3. Adding longitude and Latitude columns
I used google API to add longitude and Latitude columns.
4. Outliers
I dropped outliers. I limited the analysis to houses whose rental price is less than $7000 because few houses have very high prices which negatively impact regression analysis later.
5. Exporting the final cleaned data,
The final cleaned data name is “cleaned.csv”.
Data visualization
See “Data visualization 0.ipynb” and ““Data visualization 1.ipynb”” for more information
I used folium.Map to geographically show the data points on Canada’s map
Machine learning
As I mentioned at the start of this article, I aim to predict housing rental prices. Therefore, we are dealing with numerical values and supervised machine learning. I choose the following model for the analysis
- Linear regression model
- Decision tree
- Random forest
- Ridge regression
- Lasso regression
Feature Engineering
1. I create dummy variables for the number of bedrooms because it is possible that the impact of having one more bedroom from 1 bedroom places to 2-bedroom places on rental would not be similar to having one more bedroom from 4 bedrooms to 5 bedrooms places.
2. I add the numbers of bathrooms as ordinal.
3. I create dummy variables for city and housing rental types
4. I remove province from analysis because cities are nested in provinces and I control for cities in the analysis
5. Clearly, I will remove latitude and longitude columns
Creating training and testing datasets
training_data, testing_data = train_test_split(df_dummies, test_size=0.2, random_state=25)
y_train=training_data['price']
X_train=training_data.drop(columns=['price'])
y_test=testing_data['price']
X_test=testing_data.drop(columns=['price'])
Linear regression
X_train_ols=X_train.drop(columns=['bedroom_0','types_Apt/Condo','city_Abbotsford']) #droping reference categories
model_ols = sm.OLS(y_train,X_train_ols).fit()
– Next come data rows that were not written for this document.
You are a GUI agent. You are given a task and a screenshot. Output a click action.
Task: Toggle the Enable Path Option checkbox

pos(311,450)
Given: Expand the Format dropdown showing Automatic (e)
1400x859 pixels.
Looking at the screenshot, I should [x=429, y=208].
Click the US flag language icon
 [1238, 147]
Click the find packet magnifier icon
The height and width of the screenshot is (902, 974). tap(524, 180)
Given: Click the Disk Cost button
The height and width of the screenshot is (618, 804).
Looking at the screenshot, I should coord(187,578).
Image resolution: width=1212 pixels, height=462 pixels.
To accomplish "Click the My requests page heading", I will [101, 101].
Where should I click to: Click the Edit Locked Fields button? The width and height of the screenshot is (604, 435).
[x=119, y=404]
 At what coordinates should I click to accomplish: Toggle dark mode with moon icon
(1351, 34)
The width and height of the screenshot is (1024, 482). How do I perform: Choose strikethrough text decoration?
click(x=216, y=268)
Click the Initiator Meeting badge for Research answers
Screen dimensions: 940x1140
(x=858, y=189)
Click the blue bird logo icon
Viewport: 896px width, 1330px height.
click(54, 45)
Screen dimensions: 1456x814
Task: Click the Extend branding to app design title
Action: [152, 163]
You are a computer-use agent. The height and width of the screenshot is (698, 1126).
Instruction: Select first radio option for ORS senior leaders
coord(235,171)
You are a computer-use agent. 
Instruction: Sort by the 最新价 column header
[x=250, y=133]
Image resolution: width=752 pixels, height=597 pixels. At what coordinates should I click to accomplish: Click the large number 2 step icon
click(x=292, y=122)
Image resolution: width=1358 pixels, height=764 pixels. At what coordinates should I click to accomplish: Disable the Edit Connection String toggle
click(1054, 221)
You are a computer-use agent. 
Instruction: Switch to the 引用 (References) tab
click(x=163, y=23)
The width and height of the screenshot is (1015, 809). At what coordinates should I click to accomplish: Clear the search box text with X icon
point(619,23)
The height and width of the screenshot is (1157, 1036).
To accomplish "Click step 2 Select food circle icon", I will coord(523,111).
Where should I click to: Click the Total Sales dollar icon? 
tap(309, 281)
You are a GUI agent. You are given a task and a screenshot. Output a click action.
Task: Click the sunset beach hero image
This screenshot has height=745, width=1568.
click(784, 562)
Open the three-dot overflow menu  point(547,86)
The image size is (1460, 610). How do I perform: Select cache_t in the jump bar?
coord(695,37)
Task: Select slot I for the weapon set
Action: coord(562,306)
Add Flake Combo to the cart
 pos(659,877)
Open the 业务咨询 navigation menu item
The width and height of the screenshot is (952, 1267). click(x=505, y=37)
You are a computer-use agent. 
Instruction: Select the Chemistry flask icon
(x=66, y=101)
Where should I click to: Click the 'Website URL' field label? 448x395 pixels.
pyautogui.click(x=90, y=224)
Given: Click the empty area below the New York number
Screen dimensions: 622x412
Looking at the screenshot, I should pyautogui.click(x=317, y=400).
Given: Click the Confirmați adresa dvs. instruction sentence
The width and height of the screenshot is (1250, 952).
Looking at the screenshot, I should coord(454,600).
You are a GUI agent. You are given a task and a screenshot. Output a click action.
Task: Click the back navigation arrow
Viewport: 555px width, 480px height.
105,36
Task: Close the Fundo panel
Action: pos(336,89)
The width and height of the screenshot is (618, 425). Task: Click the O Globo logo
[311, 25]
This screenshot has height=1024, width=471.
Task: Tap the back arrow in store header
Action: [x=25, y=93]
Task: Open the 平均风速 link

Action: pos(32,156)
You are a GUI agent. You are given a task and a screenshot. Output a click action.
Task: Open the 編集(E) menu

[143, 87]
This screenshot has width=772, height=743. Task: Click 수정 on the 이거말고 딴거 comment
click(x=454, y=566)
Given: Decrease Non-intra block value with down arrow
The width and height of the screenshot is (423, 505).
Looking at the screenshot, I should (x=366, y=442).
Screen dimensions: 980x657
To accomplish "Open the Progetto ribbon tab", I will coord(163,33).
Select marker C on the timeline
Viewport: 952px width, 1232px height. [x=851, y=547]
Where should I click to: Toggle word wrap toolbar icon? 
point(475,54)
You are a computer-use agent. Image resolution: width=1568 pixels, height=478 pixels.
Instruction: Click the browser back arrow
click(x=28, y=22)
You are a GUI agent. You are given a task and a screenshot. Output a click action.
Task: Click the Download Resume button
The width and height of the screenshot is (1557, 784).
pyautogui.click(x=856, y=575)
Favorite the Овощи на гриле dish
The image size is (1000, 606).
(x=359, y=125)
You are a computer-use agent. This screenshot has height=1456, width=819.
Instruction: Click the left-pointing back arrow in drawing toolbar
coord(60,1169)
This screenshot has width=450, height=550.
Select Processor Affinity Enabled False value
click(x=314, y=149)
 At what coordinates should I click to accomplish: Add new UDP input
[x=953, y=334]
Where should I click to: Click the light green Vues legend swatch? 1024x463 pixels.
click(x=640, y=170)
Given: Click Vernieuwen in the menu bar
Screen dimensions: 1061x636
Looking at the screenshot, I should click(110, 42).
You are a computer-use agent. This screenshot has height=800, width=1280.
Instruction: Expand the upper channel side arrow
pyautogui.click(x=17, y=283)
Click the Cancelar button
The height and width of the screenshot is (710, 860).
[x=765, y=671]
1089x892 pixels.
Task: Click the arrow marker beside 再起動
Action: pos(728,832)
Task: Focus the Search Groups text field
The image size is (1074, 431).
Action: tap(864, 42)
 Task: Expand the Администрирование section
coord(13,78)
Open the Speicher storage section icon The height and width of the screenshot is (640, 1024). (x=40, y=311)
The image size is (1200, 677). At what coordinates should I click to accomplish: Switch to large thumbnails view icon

model_ols.summary()err_series = model_ols.params - model_ols.conf_int()[0] ##calculating error bar length
coef_df = pd.DataFrame({'coef': model_ols.params.values[1:],
'err': err_series.values[1:],
'varname': err_series.index.values[1:]
})
fig, ax = plt.subplots(figsize=(8, 5))
coef_df.plot(x='varname', y='coef', kind='bar',
ax=ax, color='none',
yerr='err', legend=False)
ax.set_ylabel('')
ax.set_xlabel('')
ax.scatter(x=pd.np.arange(coef_df.shape[0]),
marker='s', s=10,
y=coef_df['coef'], color='red')
ax.axhline(y=0, linestyle='--', color='black', linewidth=4)
ax.xaxis.set_ticks_position('none')
The above graph shows the impact of different independent variables on the rental price. As we can see, Vancouver is the most expensive city for rentals in Canada. On average, rentals located in Vancouver are $1303 more expensive than rentals in Abbotsford (reference group). Furthermore, rentals located in Toronto are cheaper than in Vancouver but more expensive than in Abbotsford.
It is also clear that the numbers of bedrooms have a non-linear impact on the rental price. For example, 1 bedroom places and 2 bedroom places are clearly more expensive than 0 bedroom places, holding other variables constant. However, there is no difference between 2 bedrooms and 3 bedroom places.
#finding root mean square error and saving it to a dictonary
mse={}
y_hat=model_ols.predict(X_test_ols)
sqr=mean_squared_error(y_test, y_hat)
ols_mse=np.sqrt(sqr).round(2)
mse['OLS']=ols_mse
Linear regression with the log transformation
The distribution plot for the rental price is skewed to the right. I log transform the price values to make it more look like a normal distribution.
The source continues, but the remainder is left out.